Whether you choose to go with private cloud (e.g. Open Stack) in the company's data center or you choose to go with the public cloud (e.g. AWS), or some mix of the two, there are plenty of good tools and documentation resources to stand up the cloud for your organisation. There are very talented professional services that can cut the cloud's time-to-deployment and provide high service level guarantees from day one, so that your organisation's IT workers can learn from the best and have ample time to train up on all things cloud. Several IT components - enterprise servers, networking, storage - are increasingly tailored to the cloud use case with hardware vendors making sure there are drivers and documentation to interface with popular cloud offerings. It seems as if its only getting easier to deploy a private cloud. Public cloud offerings have gone a step further: not only do they provide turnkey infrastructure solutions, but also provide several platform services so you don't have to build these support platforms yourself (think managed databases, CDNs, load balancing, DNS, monitoring, archival storage etc.). In short, the debate about cloud maturity and support is over. Its more mature, better supported and better documented than most DiY-bare metal infrastructure that IT organisations have been supporting until now.
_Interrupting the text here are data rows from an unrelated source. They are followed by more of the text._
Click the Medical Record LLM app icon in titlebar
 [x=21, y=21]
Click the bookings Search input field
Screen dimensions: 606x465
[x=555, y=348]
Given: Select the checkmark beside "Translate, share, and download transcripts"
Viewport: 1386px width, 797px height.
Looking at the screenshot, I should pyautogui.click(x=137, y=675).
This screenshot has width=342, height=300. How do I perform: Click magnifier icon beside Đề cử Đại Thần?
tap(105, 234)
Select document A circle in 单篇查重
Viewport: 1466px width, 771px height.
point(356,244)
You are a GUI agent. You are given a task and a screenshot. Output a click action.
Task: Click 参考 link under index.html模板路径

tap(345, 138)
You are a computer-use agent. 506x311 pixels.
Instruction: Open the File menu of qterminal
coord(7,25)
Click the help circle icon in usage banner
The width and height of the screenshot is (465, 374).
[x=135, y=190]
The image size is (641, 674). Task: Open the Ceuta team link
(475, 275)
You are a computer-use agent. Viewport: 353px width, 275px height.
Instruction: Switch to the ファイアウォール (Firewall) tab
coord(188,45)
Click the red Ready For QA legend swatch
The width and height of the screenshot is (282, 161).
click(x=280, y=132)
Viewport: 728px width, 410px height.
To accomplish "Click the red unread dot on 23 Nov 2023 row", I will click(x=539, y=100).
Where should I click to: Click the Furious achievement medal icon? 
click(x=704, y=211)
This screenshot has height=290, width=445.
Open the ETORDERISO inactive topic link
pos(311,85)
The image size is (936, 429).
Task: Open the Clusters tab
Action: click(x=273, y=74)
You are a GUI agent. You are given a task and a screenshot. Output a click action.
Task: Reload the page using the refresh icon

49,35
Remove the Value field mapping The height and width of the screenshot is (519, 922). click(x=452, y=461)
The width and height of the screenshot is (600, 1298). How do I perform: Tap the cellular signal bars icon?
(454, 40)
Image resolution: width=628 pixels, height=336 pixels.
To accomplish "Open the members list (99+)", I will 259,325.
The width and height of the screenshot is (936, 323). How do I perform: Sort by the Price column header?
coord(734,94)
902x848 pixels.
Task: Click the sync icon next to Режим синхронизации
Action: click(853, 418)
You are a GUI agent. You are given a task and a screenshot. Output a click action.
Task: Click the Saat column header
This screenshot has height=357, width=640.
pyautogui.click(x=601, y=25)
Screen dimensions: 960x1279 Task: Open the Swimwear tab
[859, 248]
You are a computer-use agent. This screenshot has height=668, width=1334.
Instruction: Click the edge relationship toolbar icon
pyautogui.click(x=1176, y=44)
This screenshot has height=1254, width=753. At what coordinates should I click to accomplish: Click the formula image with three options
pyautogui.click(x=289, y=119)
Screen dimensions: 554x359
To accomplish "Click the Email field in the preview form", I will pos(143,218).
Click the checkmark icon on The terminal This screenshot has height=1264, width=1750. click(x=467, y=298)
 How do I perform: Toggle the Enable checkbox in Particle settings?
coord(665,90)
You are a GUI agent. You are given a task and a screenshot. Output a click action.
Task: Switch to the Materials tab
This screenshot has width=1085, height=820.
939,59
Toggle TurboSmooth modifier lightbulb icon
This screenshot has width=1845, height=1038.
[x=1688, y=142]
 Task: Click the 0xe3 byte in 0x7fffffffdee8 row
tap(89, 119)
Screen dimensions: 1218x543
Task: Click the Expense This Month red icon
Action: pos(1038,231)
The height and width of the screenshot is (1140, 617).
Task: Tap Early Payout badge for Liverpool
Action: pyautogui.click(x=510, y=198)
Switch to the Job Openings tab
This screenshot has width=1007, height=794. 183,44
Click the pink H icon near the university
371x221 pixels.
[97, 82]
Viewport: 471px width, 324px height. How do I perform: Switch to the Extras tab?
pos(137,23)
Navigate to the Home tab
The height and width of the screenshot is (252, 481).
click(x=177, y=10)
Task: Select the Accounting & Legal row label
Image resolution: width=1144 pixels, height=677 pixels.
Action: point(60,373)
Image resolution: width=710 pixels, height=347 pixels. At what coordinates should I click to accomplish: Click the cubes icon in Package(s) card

Setting up is the Easy Part
Here is how the cloud story unfolds in a large enterprise: the CIO's strategic initiative boot-straps the cloud of choice and many dollars later a shiny new cloud is born in the IT organisation. IT leaders proclaim the end of the dark ages of waiting months before bare-metal servers could be lit up in DCs. The business unit applications consuming the cloud wait in anticipation of converting their capex IT expenditure into opex. Legions of IT engineers and developers are trained up in the specific cloud technology chosen by the organisation. They all hear the spiel about devops, scalability and micro-services and how to engineer applications to fit into the cloud. The organisation has arrived at the forefront of the IT landscape and there is something for everyone (it seems).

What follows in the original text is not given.